THE GREAT GADFLY:

Safe?



I don't want to get old before my time.

I work around people who are significantly younger than me, and some of them, I swear, look like they could be my parents. They dress old. They cut their hair old. They talk old. And I don't mean "retro" old, and I don't mean crotchety or grumpy or quaint or anything like that. I mean, they look...like...old.

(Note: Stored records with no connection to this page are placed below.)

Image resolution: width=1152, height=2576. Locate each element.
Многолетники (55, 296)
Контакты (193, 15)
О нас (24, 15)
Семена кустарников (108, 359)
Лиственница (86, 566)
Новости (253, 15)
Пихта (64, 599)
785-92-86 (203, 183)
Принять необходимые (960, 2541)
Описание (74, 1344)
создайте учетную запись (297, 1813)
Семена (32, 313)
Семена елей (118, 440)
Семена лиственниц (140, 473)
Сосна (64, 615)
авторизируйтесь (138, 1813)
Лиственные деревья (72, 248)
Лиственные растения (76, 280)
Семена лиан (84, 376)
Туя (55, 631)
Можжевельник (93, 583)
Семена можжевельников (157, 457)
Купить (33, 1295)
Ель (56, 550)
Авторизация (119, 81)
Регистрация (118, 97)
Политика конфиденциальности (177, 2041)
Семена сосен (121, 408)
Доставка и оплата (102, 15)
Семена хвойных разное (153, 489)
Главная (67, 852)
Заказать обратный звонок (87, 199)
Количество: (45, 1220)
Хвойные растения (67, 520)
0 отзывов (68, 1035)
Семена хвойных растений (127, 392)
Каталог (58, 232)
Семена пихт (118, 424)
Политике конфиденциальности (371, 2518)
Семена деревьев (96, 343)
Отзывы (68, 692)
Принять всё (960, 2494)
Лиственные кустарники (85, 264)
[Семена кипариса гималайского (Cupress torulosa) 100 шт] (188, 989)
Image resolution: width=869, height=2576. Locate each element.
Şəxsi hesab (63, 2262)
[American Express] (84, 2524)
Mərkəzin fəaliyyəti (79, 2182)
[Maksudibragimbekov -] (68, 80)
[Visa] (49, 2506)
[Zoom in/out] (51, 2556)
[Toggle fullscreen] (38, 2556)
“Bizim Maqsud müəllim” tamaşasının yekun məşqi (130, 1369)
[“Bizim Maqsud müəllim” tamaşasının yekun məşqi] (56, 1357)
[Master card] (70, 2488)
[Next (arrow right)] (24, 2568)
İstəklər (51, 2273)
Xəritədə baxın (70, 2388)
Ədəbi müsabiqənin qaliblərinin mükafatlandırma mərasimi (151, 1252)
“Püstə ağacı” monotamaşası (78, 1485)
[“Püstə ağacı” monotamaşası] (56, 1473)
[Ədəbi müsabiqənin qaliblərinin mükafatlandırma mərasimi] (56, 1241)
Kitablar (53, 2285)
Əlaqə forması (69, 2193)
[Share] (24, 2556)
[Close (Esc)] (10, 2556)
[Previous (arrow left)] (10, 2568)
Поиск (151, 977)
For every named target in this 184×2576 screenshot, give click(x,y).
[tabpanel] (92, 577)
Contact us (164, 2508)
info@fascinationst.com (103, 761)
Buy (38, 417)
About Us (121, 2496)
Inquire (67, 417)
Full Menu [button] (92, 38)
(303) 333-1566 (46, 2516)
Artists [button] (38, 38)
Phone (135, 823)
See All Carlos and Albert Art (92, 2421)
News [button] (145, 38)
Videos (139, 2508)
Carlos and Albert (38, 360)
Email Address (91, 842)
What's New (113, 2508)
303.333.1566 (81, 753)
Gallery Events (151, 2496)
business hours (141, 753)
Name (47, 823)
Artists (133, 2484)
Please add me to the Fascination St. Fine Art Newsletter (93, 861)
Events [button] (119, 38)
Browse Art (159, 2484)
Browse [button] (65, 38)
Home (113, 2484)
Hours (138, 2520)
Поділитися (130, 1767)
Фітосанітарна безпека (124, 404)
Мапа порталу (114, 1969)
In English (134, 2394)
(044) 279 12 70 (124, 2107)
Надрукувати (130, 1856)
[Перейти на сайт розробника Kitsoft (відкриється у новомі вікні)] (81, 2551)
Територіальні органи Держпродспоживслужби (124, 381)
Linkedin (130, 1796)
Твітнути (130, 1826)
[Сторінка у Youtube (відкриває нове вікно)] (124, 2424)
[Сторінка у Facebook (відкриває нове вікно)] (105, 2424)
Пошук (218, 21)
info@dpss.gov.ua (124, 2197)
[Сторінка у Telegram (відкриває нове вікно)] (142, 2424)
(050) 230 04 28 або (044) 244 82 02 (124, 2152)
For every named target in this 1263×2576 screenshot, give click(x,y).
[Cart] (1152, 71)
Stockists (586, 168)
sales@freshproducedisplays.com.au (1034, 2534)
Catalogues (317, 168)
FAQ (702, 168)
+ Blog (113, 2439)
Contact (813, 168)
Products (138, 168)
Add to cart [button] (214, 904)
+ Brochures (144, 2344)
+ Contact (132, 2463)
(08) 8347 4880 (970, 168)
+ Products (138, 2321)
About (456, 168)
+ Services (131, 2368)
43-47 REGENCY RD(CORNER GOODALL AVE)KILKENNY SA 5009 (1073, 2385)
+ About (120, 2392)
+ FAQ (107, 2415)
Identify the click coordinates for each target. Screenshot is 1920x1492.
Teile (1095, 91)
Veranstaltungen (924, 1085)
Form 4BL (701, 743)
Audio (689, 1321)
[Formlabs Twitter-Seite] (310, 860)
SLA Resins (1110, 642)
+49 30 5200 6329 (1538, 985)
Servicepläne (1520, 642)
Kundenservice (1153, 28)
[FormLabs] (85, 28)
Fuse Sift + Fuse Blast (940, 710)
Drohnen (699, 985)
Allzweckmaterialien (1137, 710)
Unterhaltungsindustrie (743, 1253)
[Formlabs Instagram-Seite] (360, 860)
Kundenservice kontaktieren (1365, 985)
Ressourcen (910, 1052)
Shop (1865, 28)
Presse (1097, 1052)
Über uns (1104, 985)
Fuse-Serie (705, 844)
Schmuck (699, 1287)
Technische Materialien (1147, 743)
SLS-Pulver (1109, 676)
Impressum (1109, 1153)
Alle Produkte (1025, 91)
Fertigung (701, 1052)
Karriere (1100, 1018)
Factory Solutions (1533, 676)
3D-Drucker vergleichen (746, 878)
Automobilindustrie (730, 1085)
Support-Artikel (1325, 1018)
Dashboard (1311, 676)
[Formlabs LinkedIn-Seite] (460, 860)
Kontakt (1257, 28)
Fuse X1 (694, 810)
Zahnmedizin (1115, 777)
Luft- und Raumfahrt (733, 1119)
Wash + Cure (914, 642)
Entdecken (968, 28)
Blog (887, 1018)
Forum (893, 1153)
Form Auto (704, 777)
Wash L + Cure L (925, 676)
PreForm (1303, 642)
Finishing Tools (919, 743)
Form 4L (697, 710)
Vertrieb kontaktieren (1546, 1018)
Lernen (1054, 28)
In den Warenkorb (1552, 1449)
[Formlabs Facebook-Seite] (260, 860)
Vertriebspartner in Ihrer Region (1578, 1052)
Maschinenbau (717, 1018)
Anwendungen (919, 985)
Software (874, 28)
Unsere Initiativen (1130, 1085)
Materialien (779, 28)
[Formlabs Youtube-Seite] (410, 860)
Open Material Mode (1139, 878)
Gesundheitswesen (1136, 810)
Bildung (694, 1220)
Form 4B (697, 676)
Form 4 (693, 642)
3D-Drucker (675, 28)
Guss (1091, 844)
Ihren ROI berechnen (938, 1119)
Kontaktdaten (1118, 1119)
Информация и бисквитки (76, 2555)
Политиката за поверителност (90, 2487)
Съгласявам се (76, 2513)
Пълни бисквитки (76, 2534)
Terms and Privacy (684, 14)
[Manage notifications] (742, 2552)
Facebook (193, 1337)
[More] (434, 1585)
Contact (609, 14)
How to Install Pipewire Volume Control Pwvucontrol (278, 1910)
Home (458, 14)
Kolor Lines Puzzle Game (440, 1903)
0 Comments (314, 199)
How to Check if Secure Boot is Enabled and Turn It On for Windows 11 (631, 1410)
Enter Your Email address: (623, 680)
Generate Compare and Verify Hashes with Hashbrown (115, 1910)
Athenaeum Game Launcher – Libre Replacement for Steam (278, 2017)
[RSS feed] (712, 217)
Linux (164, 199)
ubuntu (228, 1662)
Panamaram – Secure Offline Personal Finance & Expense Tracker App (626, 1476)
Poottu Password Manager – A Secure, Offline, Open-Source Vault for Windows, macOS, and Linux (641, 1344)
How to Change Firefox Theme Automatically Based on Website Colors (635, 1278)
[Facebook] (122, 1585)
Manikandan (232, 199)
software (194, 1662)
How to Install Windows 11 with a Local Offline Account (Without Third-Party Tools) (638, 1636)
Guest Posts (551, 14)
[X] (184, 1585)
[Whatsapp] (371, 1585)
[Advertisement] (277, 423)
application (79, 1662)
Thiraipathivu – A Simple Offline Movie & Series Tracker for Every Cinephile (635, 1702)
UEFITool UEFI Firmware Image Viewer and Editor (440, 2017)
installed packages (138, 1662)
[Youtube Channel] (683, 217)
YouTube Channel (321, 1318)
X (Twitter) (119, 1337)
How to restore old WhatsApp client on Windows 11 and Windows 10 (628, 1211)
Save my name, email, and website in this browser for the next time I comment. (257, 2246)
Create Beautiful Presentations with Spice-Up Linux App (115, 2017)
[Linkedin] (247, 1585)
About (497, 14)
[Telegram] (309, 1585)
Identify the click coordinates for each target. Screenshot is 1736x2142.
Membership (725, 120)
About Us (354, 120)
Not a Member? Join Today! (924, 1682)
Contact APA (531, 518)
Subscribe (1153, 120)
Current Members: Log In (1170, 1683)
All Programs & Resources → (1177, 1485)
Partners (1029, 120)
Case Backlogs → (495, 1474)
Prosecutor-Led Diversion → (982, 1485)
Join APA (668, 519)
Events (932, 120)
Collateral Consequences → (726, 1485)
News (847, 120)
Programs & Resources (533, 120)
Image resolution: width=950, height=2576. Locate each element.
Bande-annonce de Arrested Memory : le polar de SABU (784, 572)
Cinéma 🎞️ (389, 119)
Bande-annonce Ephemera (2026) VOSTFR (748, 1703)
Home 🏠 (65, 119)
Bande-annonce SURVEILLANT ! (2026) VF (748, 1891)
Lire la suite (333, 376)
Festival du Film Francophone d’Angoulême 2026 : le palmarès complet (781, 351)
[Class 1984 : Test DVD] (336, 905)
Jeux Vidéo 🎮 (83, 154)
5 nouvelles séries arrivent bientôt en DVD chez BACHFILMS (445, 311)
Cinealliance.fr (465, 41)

I do think it's a fact that some people aren't comfortable with being certain ages. Some people are just born to be old people. Some people should never be anything but teenagers. I think we all socially retard at some age, or else we remain dormant until our ideal age happens and we snap to life. I wish we could sell our youth and old age on the eBay, and that way geezers-in-training can do away with that pesky youth crap, and all those eternal teenagers won't have to look so embarrassing when they're trying to rock an eyebrow ring at age 46.

I just want everyone to be happy, is all.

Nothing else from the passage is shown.